When I try on jeans, I always walk around, sit down, and do a deep squat (in the fitting room). If the jeans are tight but still allow me to do these things without feeling like I'm about to give myself DVT, they're a good bet.
For raw denim, I don't find I have to size down, but I would never buy them too skinny or tight - raw denim by nature just isn't meant to stretch and buying them super tight doesn't make sense to me - it wears them out faster.
Workmanship - Waistbands are something I zoom in one - the best jeans have sturdy, lined waistbands and they're the foundation of good fit - they should never gap and never ride down when worn.
Stitching should look sturdy, especially in the outer and inseams. The seams should run smoothly in line that follows the curve of your leg and shouldn't twist when you put them on.

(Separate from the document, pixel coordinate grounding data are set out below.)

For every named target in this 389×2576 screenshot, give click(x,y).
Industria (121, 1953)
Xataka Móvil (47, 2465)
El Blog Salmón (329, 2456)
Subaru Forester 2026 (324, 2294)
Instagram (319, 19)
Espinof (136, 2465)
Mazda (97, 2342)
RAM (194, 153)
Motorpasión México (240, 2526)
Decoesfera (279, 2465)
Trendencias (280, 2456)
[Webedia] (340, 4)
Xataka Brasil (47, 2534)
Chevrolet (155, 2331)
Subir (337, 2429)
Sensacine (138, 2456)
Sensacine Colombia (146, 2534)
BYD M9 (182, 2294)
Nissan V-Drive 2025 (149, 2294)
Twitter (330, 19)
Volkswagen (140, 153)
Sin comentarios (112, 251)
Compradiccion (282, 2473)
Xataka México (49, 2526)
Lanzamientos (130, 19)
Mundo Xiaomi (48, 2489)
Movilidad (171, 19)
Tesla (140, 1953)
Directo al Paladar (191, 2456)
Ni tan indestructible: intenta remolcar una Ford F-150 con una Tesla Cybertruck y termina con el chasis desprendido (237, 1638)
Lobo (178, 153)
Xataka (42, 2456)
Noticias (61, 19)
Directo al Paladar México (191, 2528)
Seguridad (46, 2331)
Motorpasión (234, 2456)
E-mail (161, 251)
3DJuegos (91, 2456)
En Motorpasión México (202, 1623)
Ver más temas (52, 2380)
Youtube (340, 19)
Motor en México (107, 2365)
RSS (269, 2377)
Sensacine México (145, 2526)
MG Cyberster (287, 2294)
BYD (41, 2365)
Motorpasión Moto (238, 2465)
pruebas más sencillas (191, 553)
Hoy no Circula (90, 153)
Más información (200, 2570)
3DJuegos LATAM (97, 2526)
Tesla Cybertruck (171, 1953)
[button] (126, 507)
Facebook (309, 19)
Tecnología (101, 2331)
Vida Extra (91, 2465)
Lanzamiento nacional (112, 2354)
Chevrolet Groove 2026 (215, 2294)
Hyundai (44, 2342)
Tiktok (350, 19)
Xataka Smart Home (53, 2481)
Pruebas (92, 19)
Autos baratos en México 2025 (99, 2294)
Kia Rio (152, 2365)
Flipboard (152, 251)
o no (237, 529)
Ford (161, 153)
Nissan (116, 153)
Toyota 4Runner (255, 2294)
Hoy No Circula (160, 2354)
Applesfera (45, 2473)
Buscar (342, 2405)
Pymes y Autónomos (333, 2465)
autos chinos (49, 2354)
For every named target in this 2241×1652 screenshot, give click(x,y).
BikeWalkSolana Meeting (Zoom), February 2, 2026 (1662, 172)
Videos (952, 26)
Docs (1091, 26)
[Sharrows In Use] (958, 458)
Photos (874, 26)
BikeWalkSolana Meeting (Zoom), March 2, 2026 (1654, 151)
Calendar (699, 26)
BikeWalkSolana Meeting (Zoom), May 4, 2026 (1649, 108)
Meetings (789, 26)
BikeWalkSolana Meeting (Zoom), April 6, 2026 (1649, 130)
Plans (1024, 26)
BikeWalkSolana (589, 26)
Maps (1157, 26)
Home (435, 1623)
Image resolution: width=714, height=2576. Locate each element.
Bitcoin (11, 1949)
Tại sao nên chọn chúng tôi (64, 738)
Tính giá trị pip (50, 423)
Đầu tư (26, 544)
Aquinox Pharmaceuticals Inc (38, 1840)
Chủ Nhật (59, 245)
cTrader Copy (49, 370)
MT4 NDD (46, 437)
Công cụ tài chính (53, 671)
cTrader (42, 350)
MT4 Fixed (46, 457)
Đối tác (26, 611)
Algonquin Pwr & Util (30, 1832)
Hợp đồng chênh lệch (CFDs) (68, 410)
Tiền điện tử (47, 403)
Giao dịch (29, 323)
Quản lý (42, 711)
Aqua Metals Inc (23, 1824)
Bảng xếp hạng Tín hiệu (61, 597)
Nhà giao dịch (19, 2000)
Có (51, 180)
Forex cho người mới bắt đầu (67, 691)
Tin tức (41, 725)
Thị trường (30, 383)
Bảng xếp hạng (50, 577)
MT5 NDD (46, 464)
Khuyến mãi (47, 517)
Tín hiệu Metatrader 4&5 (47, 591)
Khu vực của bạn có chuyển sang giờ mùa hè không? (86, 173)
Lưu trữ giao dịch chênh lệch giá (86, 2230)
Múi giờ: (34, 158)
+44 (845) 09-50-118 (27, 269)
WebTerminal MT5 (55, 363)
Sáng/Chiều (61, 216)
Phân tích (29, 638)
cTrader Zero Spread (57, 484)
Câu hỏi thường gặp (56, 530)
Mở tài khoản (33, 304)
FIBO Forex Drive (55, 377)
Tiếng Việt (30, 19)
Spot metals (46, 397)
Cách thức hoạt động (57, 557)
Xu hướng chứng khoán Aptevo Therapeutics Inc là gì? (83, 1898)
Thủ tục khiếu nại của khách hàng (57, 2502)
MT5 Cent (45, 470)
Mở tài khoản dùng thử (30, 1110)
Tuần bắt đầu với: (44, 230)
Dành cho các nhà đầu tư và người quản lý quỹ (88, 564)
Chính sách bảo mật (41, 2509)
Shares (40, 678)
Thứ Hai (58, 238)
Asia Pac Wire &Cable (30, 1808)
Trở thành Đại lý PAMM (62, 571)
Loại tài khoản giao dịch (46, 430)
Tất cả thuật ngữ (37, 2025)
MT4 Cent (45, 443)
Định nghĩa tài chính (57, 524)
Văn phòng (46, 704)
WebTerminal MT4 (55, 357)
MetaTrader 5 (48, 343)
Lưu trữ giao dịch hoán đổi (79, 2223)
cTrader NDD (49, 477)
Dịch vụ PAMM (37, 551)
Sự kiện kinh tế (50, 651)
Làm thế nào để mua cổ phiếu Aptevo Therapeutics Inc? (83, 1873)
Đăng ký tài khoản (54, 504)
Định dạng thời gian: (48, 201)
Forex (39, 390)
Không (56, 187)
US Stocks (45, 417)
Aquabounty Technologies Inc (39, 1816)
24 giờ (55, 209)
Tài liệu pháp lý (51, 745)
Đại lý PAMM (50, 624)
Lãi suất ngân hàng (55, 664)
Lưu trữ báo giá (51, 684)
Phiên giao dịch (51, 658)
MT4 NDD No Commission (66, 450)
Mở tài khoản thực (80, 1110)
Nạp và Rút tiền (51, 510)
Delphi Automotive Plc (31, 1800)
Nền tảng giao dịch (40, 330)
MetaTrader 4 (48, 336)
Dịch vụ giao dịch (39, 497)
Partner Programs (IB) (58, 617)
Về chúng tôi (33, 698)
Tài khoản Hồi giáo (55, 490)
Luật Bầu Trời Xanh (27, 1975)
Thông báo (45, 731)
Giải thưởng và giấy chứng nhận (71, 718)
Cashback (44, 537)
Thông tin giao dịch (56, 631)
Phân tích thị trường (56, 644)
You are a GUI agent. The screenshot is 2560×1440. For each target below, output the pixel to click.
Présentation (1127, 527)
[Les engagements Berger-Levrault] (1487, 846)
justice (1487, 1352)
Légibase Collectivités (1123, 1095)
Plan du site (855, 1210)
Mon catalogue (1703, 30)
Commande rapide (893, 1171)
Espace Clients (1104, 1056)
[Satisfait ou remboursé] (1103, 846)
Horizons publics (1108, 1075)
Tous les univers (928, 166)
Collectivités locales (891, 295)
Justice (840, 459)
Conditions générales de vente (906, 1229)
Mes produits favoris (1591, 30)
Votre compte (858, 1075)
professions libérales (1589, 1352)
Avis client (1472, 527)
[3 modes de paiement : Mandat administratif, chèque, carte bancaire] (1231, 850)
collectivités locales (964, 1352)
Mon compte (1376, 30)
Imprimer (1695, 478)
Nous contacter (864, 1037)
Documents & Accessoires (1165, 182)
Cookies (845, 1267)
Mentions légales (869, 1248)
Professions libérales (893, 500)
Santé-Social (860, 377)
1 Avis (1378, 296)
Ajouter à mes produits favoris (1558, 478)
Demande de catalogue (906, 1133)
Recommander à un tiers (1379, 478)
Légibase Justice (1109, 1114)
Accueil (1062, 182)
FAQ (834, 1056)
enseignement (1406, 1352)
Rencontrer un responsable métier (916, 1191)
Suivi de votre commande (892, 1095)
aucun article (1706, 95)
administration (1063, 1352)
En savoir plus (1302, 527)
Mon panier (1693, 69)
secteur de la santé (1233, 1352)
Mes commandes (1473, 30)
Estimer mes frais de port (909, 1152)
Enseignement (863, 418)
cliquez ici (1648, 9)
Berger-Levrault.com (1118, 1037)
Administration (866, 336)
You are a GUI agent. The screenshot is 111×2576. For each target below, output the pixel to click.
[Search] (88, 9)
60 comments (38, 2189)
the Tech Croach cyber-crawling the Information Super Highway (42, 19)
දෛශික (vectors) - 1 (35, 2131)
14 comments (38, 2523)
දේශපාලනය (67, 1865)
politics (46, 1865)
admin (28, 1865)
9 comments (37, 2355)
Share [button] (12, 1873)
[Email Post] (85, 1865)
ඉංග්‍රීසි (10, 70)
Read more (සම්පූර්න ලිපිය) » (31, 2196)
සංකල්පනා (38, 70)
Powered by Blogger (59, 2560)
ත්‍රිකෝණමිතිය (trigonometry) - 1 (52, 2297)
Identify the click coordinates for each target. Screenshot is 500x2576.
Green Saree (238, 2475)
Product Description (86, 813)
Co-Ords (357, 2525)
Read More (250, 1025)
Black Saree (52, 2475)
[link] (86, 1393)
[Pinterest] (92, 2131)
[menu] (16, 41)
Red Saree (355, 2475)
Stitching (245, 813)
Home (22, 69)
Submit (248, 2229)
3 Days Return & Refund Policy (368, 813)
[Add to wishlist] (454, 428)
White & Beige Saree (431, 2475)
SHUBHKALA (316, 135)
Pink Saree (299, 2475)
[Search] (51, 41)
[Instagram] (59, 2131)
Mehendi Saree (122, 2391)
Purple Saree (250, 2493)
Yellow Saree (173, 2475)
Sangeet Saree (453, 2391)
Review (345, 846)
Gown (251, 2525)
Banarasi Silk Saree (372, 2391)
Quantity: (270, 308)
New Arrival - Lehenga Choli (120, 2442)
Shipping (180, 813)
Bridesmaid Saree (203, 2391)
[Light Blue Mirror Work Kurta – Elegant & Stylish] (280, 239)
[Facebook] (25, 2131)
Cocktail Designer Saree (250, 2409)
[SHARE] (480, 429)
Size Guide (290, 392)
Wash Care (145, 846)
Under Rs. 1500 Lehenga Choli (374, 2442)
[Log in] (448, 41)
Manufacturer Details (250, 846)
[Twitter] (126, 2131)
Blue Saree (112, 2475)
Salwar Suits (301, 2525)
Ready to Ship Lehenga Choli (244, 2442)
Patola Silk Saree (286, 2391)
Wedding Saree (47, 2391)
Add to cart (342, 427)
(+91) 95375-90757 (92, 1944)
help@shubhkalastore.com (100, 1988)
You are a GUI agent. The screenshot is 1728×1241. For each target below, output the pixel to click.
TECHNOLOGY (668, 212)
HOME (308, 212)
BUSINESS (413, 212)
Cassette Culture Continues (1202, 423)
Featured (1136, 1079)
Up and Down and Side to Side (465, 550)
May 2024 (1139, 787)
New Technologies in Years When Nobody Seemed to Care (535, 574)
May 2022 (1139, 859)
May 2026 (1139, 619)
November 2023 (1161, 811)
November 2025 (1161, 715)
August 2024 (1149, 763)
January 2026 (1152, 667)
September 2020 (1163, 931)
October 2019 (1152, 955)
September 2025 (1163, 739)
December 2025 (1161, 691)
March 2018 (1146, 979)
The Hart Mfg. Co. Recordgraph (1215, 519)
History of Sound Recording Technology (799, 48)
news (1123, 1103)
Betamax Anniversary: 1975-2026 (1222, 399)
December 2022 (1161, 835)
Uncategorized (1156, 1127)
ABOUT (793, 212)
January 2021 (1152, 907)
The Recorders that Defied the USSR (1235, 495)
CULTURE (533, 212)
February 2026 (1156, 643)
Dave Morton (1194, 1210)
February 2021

A word denim retailers like to bandy around is "selvedge". Selvedge simply means the ends of the fabric has been finished with tape to prevent unravelling (see here for visual comparison). Only one pair of my jeans has a selvedge finish - my raw denim Nudies - and while they certainly look nicer, it's not like my other jeans have started unravelling, so I've yet to see the difference made evident.
Also, as explained in the Rawr Denim post I linked above, selvedge is quite a trendy word and it's trickled down to mass market labels, and it doesn't always indicate quality.
There's always the tailor - Boyfriend jeans are easy enough to find now, but in the past I would buy skinny or straight jeans a size too big and alter them for the perfect slouchy skinny fit. I did that a pair of Sevens I found for 80% off and a pair of Diesels. If you have a tailor you trust to work denim well, little tweaks can mean perfection.
And when I finally realised bootcuts weren't my thing, I decided to alter one pair into a tapered/straight cut. They are 9 years old and in regular rotation and fit better than anything I can buy off the rack. Don't let old jeans go to waste, especially if they're good quality, like vintage Levis.
Wash and care
Denim enthusiasts will tell you to wash your jeans as infrequently as possible. This is rather overdoing it, I think, even though yes, I do wear my jeans for months before washing them. This is because you want to give it time to mould to your shape, and get comfortable. Also, for distressed denim, where the fibres are already weak, frequent washing - once a week, every week - means jeans lose their shape faster.
But on the flip side,washing once a year is a little extreme, especially for raw denim. All that dirt and grime building up isn't good for a stiff fabric like that and you risk wearing it out sooner too.
In the end, you just have to look at how your jeans look or feel after washing (not not washing) and go with your gut, and avoid extremes. Also, if they start to smell...
I wash all my jeans in a washing machine. There are very elaborate care instructions out there, especially for raw denim, but denim is a rugged fabric, and I think there's something wrong if it needs that much fuss. Generally, I'd say:
- Use cold water, and avoid the dryer. Heat is damaging to the fabric and the rinse.
- If you want to slow down fading, use a mild detergent, and wash inside-out. Whatever you use for delicate fabrics should work.
- Use the "delicates" mode on the machine. Actually I use this mode a lot for all my good clothing because it doesn't spin much - hence less abrasion of the fabric and less stretching. But your clothes come out wetter.
I'm not sure how useful this post is - I seemed to have raged on about what I hate but offered little by way of solutions. But I suppose beginning with a process of elimination isn't a bad place to start?